Material provided:
────────────────────────────────────────

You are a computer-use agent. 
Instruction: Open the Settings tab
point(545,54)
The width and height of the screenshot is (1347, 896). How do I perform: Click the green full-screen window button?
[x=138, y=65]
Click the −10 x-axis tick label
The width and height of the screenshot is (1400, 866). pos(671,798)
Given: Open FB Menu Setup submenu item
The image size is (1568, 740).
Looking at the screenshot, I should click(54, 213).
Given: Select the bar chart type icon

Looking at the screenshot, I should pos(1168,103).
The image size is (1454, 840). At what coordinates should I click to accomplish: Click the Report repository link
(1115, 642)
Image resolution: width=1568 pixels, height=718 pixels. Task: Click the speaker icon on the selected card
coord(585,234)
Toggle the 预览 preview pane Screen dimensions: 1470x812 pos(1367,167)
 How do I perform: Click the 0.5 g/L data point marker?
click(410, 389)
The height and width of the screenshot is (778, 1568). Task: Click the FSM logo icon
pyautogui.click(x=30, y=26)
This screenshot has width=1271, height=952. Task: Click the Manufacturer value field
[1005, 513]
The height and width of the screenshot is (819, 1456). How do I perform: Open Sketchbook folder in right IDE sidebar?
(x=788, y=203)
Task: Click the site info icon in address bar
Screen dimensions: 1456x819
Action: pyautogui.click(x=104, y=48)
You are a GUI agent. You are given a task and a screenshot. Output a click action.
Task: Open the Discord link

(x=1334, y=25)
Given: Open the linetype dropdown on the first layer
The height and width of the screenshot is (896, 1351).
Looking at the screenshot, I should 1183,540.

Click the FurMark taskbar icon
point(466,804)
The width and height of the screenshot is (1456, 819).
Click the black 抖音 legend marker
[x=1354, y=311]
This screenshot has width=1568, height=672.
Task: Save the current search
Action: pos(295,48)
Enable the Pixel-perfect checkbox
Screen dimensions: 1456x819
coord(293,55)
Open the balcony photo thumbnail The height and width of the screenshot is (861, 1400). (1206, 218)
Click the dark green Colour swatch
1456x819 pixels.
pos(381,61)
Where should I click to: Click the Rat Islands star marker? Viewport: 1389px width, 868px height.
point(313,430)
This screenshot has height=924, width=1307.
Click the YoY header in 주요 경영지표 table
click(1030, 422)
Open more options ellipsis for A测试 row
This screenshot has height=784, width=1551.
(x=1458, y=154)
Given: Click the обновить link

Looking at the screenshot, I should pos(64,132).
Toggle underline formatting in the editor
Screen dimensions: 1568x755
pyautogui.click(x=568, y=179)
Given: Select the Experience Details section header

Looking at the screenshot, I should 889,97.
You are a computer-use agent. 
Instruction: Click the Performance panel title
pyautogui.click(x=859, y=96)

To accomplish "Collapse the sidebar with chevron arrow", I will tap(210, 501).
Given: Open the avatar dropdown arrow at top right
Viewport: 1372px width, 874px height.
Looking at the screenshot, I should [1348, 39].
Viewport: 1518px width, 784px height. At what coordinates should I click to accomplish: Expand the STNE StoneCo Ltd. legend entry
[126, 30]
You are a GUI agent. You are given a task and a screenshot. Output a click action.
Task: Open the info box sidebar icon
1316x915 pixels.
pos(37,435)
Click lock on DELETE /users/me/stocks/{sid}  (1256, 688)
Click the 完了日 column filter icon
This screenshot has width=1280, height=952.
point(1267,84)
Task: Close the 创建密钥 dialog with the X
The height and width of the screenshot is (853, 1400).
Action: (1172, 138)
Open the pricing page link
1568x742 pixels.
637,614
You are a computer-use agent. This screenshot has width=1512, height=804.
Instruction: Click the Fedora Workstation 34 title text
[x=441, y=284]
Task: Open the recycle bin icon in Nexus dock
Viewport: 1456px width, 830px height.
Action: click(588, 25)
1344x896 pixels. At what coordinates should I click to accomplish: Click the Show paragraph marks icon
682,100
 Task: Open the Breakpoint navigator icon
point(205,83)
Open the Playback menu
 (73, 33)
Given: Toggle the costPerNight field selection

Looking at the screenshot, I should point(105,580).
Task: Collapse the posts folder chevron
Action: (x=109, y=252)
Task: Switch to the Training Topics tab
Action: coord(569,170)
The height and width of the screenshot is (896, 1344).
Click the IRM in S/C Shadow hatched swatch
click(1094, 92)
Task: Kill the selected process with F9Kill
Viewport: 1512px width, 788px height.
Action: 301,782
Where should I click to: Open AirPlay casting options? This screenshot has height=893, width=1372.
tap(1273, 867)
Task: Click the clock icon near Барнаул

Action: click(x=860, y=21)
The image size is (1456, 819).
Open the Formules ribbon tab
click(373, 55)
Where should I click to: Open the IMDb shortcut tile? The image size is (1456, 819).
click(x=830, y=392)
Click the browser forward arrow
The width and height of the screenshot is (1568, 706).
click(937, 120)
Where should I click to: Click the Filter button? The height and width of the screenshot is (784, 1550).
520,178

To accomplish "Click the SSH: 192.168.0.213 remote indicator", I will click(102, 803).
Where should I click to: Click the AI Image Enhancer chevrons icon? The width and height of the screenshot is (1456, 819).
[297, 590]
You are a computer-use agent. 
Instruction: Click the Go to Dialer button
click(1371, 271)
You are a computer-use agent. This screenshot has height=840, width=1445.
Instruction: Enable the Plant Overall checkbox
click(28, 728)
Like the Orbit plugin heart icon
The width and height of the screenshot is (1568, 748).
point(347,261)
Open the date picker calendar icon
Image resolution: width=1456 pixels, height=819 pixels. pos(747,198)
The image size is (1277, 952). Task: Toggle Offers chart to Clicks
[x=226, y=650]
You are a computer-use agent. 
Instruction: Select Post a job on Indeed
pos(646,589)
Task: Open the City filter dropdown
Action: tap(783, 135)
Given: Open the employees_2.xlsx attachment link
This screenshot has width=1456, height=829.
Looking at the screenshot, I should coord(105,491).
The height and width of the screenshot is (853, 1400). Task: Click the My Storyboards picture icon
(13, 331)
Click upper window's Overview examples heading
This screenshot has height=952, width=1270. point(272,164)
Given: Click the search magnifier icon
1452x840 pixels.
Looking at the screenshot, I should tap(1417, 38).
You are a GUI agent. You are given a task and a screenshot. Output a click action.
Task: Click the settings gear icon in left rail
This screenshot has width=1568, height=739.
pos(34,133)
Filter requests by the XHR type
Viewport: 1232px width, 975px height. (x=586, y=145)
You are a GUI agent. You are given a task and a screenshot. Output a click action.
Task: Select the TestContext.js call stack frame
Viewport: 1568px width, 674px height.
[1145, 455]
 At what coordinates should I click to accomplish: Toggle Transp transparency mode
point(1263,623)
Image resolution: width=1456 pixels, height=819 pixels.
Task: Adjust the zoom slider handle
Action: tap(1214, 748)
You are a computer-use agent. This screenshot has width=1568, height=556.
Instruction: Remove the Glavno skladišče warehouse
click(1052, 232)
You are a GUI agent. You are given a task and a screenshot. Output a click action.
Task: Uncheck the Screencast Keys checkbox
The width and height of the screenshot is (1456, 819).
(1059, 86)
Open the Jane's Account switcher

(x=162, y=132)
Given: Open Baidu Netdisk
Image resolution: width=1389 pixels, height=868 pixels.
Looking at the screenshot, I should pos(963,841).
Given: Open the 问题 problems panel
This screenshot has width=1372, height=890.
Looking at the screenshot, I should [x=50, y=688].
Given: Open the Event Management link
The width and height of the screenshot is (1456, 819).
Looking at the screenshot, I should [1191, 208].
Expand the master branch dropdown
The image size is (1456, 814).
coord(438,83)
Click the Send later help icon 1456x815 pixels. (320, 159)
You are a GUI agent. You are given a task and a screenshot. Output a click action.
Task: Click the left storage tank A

────────────────────────────────────────

Work item: From top to bottom, repeat the data above without alteration.

Response area:
You are a computer-use agent. 
Instruction: Open the Settings tab
point(545,54)
The width and height of the screenshot is (1347, 896). How do I perform: Click the green full-screen window button?
[x=138, y=65]
Click the −10 x-axis tick label
The width and height of the screenshot is (1400, 866). pos(671,798)
Given: Open FB Menu Setup submenu item
The image size is (1568, 740).
Looking at the screenshot, I should click(54, 213).
Given: Select the bar chart type icon

Looking at the screenshot, I should pos(1168,103).
The image size is (1454, 840). At what coordinates should I click to accomplish: Click the Report repository link
(1115, 642)
Image resolution: width=1568 pixels, height=718 pixels. Task: Click the speaker icon on the selected card
coord(585,234)
Toggle the 预览 preview pane Screen dimensions: 1470x812 pos(1367,167)
 How do I perform: Click the 0.5 g/L data point marker?
click(410, 389)
The height and width of the screenshot is (778, 1568). Task: Click the FSM logo icon
pyautogui.click(x=30, y=26)
This screenshot has width=1271, height=952. Task: Click the Manufacturer value field
[1005, 513]
The height and width of the screenshot is (819, 1456). How do I perform: Open Sketchbook folder in right IDE sidebar?
(x=788, y=203)
Task: Click the site info icon in address bar
Screen dimensions: 1456x819
Action: pyautogui.click(x=104, y=48)
You are a GUI agent. You are given a task and a screenshot. Output a click action.
Task: Open the Discord link

(x=1334, y=25)
Given: Open the linetype dropdown on the first layer
The height and width of the screenshot is (896, 1351).
Looking at the screenshot, I should 1183,540.

Click the FurMark taskbar icon
point(466,804)
The width and height of the screenshot is (1456, 819).
Click the black 抖音 legend marker
[x=1354, y=311]
This screenshot has width=1568, height=672.
Task: Save the current search
Action: pos(295,48)
Enable the Pixel-perfect checkbox
Screen dimensions: 1456x819
coord(293,55)
Open the balcony photo thumbnail The height and width of the screenshot is (861, 1400). (1206, 218)
Click the dark green Colour swatch
1456x819 pixels.
pos(381,61)
Where should I click to: Click the Rat Islands star marker? Viewport: 1389px width, 868px height.
point(313,430)
This screenshot has height=924, width=1307.
Click the YoY header in 주요 경영지표 table
click(1030, 422)
Open more options ellipsis for A测试 row
This screenshot has height=784, width=1551.
(x=1458, y=154)
Given: Click the обновить link

Looking at the screenshot, I should pos(64,132).
Toggle underline formatting in the editor
Screen dimensions: 1568x755
pyautogui.click(x=568, y=179)
Given: Select the Experience Details section header

Looking at the screenshot, I should 889,97.
You are a computer-use agent. 
Instruction: Click the Performance panel title
pyautogui.click(x=859, y=96)

To accomplish "Collapse the sidebar with chevron arrow", I will tap(210, 501).
Given: Open the avatar dropdown arrow at top right
Viewport: 1372px width, 874px height.
Looking at the screenshot, I should [1348, 39].
Viewport: 1518px width, 784px height. At what coordinates should I click to accomplish: Expand the STNE StoneCo Ltd. legend entry
[126, 30]
You are a GUI agent. You are given a task and a screenshot. Output a click action.
Task: Open the info box sidebar icon
1316x915 pixels.
pos(37,435)
Click lock on DELETE /users/me/stocks/{sid}  (1256, 688)
Click the 完了日 column filter icon
This screenshot has width=1280, height=952.
point(1267,84)
Task: Close the 创建密钥 dialog with the X
The height and width of the screenshot is (853, 1400).
Action: (1172, 138)
Open the pricing page link
1568x742 pixels.
637,614
You are a computer-use agent. This screenshot has width=1512, height=804.
Instruction: Click the Fedora Workstation 34 title text
[x=441, y=284]
Task: Open the recycle bin icon in Nexus dock
Viewport: 1456px width, 830px height.
Action: click(588, 25)
1344x896 pixels. At what coordinates should I click to accomplish: Click the Show paragraph marks icon
682,100
 Task: Open the Breakpoint navigator icon
point(205,83)
Open the Playback menu
 (73, 33)
Given: Toggle the costPerNight field selection

Looking at the screenshot, I should point(105,580).
Task: Collapse the posts folder chevron
Action: (x=109, y=252)
Task: Switch to the Training Topics tab
Action: coord(569,170)
The height and width of the screenshot is (896, 1344).
Click the IRM in S/C Shadow hatched swatch
click(1094, 92)
Task: Kill the selected process with F9Kill
Viewport: 1512px width, 788px height.
Action: 301,782
Where should I click to: Open AirPlay casting options? This screenshot has height=893, width=1372.
tap(1273, 867)
Task: Click the clock icon near Барнаул

Action: click(x=860, y=21)
The image size is (1456, 819).
Open the Formules ribbon tab
click(373, 55)
Where should I click to: Open the IMDb shortcut tile? The image size is (1456, 819).
click(x=830, y=392)
Click the browser forward arrow
The width and height of the screenshot is (1568, 706).
click(937, 120)
Where should I click to: Click the Filter button? The height and width of the screenshot is (784, 1550).
520,178

To accomplish "Click the SSH: 192.168.0.213 remote indicator", I will click(102, 803).
Where should I click to: Click the AI Image Enhancer chevrons icon? The width and height of the screenshot is (1456, 819).
[297, 590]
You are a computer-use agent. 
Instruction: Click the Go to Dialer button
click(1371, 271)
You are a computer-use agent. This screenshot has height=840, width=1445.
Instruction: Enable the Plant Overall checkbox
click(28, 728)
Like the Orbit plugin heart icon
The width and height of the screenshot is (1568, 748).
point(347,261)
Open the date picker calendar icon
Image resolution: width=1456 pixels, height=819 pixels. pos(747,198)
The image size is (1277, 952). Task: Toggle Offers chart to Clicks
[x=226, y=650]
You are a computer-use agent. 
Instruction: Select Post a job on Indeed
pos(646,589)
Task: Open the City filter dropdown
Action: tap(783, 135)
Given: Open the employees_2.xlsx attachment link
This screenshot has width=1456, height=829.
Looking at the screenshot, I should coord(105,491).
The height and width of the screenshot is (853, 1400). Task: Click the My Storyboards picture icon
(13, 331)
Click upper window's Overview examples heading
This screenshot has height=952, width=1270. point(272,164)
Given: Click the search magnifier icon
1452x840 pixels.
Looking at the screenshot, I should tap(1417, 38).
You are a GUI agent. You are given a task and a screenshot. Output a click action.
Task: Click the settings gear icon in left rail
This screenshot has width=1568, height=739.
pos(34,133)
Filter requests by the XHR type
Viewport: 1232px width, 975px height. (x=586, y=145)
You are a GUI agent. You are given a task and a screenshot. Output a click action.
Task: Select the TestContext.js call stack frame
Viewport: 1568px width, 674px height.
[1145, 455]
 At what coordinates should I click to accomplish: Toggle Transp transparency mode
point(1263,623)
Image resolution: width=1456 pixels, height=819 pixels.
Task: Adjust the zoom slider handle
Action: tap(1214, 748)
You are a computer-use agent. This screenshot has width=1568, height=556.
Instruction: Remove the Glavno skladišče warehouse
click(1052, 232)
You are a GUI agent. You are given a task and a screenshot. Output a click action.
Task: Uncheck the Screencast Keys checkbox
The width and height of the screenshot is (1456, 819).
(1059, 86)
Open the Jane's Account switcher

(x=162, y=132)
Given: Open Baidu Netdisk
Image resolution: width=1389 pixels, height=868 pixels.
Looking at the screenshot, I should pos(963,841).
Given: Open the 问题 problems panel
This screenshot has width=1372, height=890.
Looking at the screenshot, I should [x=50, y=688].
Given: Open the Event Management link
The width and height of the screenshot is (1456, 819).
Looking at the screenshot, I should [1191, 208].
Expand the master branch dropdown
The image size is (1456, 814).
coord(438,83)
Click the Send later help icon 1456x815 pixels. (320, 159)
You are a GUI agent. You are given a task and a screenshot. Output a click action.
Task: Click the left storage tank A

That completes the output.